# WHAT THE TASK REQUIRES
Continue the excerpt about the brightline West rail project, picking up after its last sentence.

# EXCERPTED TEXT
•••••
Preparatory work involving ground surveys in the right of way of Interstate 15 and recruitment of up to 11,000 workers began in January 2024. A groundbreaking ceremony was held on April 22, 2024, at the planned Las Vegas station site, marking the official start of construction. Heavy construction was scheduled to begin in early 2025, with the Nevada DOT saying work could start in April 2025. However, as of October 2025, the major construction for the rail line is expected to begin in April 2026. To oversee this critical phase, former CEO Michael Reininger transitioned to a new role in January 2026 as Managing Director dedicated exclusively to the delivery of the brightline West project.

The company originally aimed to have the line operational for the 2028 Summer Olympics in Los Angeles. However, as of April 2025, officials now anticipate the line will begin service September 2029, too late for the Olympics. In January 2026, updated financial disclosure revealed that the estimated cost of the project had risen to $21.5 billion.
•••••
# THE DATA
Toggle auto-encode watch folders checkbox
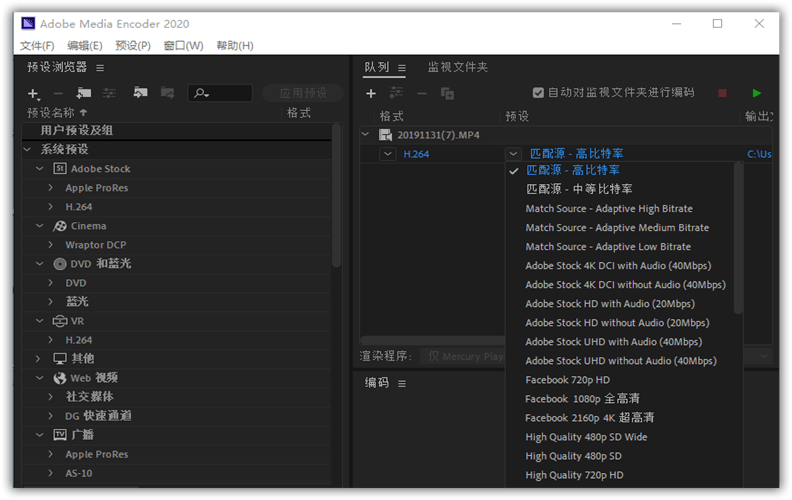This screenshot has width=792, height=500. (x=538, y=92)
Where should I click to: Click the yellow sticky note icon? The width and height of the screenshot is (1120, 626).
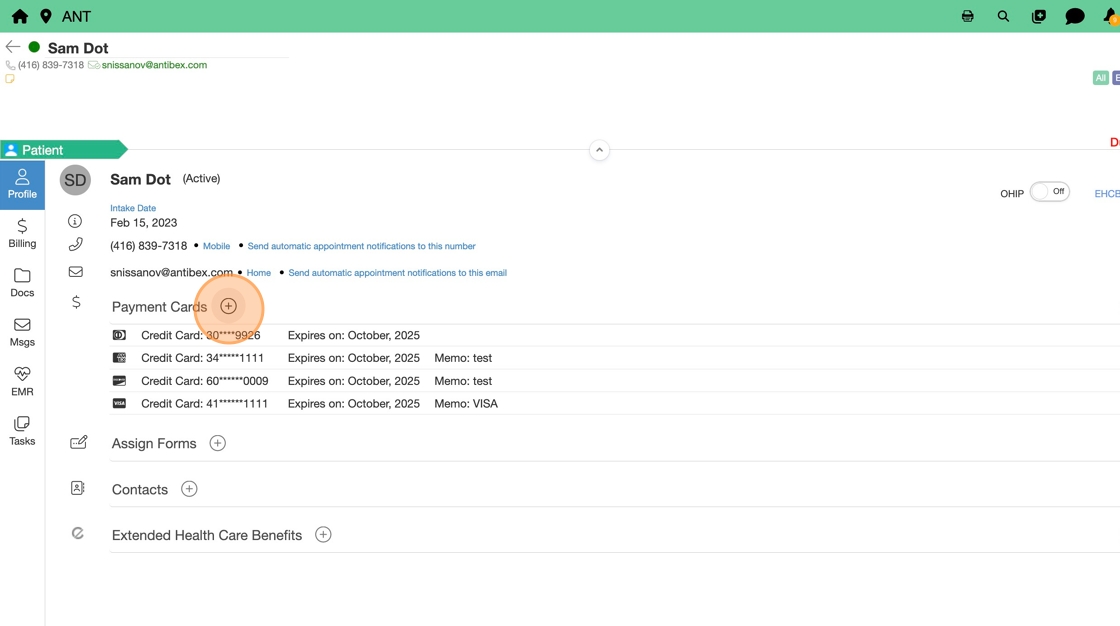(10, 79)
•••••
# ANSWER SPACE
Since the groundbreaking, field investigations and early-site activities has advanced throughout both Nevada and California. By mid-2025, Brightline West crews were performing geotechnical borings, utility potholing, and survey operations along the Interstate 15 corridor, including bridge-potholing work near the I-15/SR-210 interchange in Rancho Cucamonga. In California's High Desert, crews expanded operations through Victor Valley and Hesperia, conducting soil sampling and drainage surveys. Field work continued to intensify into early 2026, focusing on the I-15 median preparation.

In North Las Vegas, PCM Railone announced construction of a US $20 million concrete-tie production facility dedicated to the Brightline West project, with tie shipments expected to begin in late 2025. According to updated planning documents, main civil works, including embankment grading, drainage, and bridge pier construction, are scheduled to accelerate through 2025-2026, with fully heavy-construction activity beginning by early 2026.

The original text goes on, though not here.